(Washington) Date ? 15 janvier 2020. Lieu ? La Maison-Blanche. Le président américain Donald Trump a annoncé mardi la signature prochaine de l’accord commercial partiel conclu avec la Chine après des mois d’affrontement à coups de droits de douane punitifs.

Jerome CARTILLIER
Agence France-Presse

Si le texte suscite des interrogations sur les concessions réellement accordées par Pékin, cette annonce permet au milliardaire républicain d’achever l’année 2019 sur une note positive et de démontrer, à un an de la prochaine présidentielle, que le bras de fer engagé avec la Chine fait bouger les lignes.
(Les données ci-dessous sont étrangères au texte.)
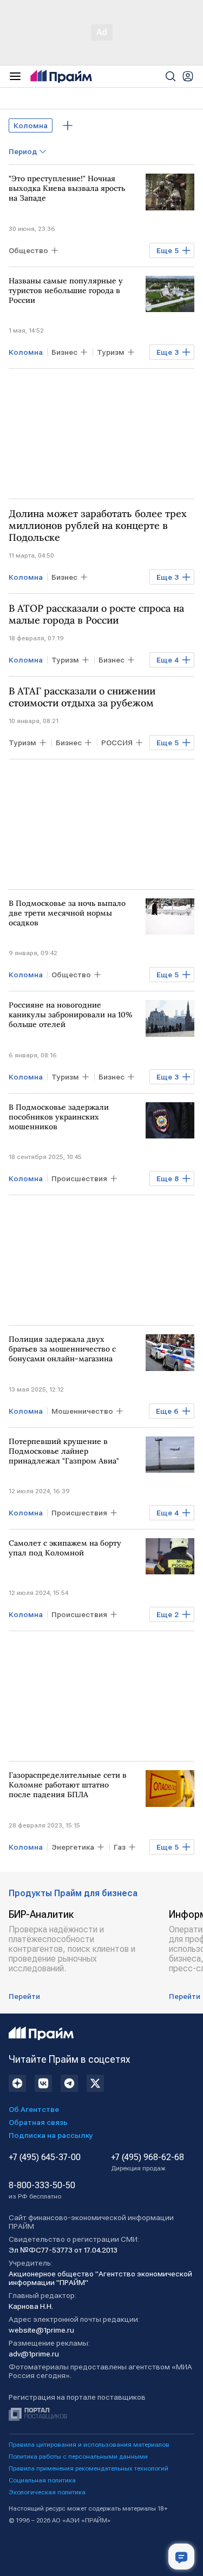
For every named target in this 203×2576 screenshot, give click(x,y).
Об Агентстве (34, 2109)
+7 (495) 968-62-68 (147, 2162)
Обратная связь (38, 2122)
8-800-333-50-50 (42, 2190)
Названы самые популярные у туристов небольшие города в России (66, 290)
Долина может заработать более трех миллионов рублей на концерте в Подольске (98, 526)
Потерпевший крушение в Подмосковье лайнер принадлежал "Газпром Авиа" (64, 1451)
« Je signerai notre très grand accord commercial de phase 1 avec la Chine le 15 janvier », a tweeté M. Trump, qui avait promis avec fougue en 2016 sur les estrades de campagne de s’attaquer aux pratiques commerciales « déloyales » de la deuxième puissance économique mondiale.

La cérémonie aura lieu en présence de hauts responsables chinois, a indiqué, sans autres précisions, le locataire de la Maison-Blanche, actuellement en vacances dans son club de Mar-a-Lago en Floride.

Il a par ailleurs indiqué qu’il se rendrait « à une date ultérieure » à Pékin où commenceront les discussions pour la « phase 2 » de cet accord.

L’annonce d’une date ferme de signature était très attendue tant les discussions des derniers mois, souvent tendues, ont donné lieu à des informations contradictoires.  

Les yeux tournés vers sa base électorale, en particulier les agriculteurs frappés de plein de fouet par les mesures de représailles chinoises, Donald Trump est parfois allé un peu vite dans ses annonces, superlatifs à l’appui (accord « fantastique », « gigantesque »).

Le 11 octobre, il avait déjà annoncé un accord de principe avec Pékin portant essentiellement sur des achats supplémentaires agricoles, mais la signature, qui devait intervenir mi-novembre, ne s’était jamais concrétisée.

Flot « terrifiant » de contrefaçons

Depuis mars 2018, Pékin et Washington se sont infligé des droits de douane réciproques sur des centaines de milliards de dollars de biens, ce qui affecte durement l’économie chinoise et ralentit l’économie mondiale.

Selon Washington, l’accord comprend des avancées en matière de transfert forcé des technologies ainsi qu’un meilleur accès au marché chinois pour les entreprises du secteur financier. Il stipule aussi que Pékin achètera pour 200 milliards de dollars de produits américains sur une période de deux ans à partir d’un point de référence en 2017.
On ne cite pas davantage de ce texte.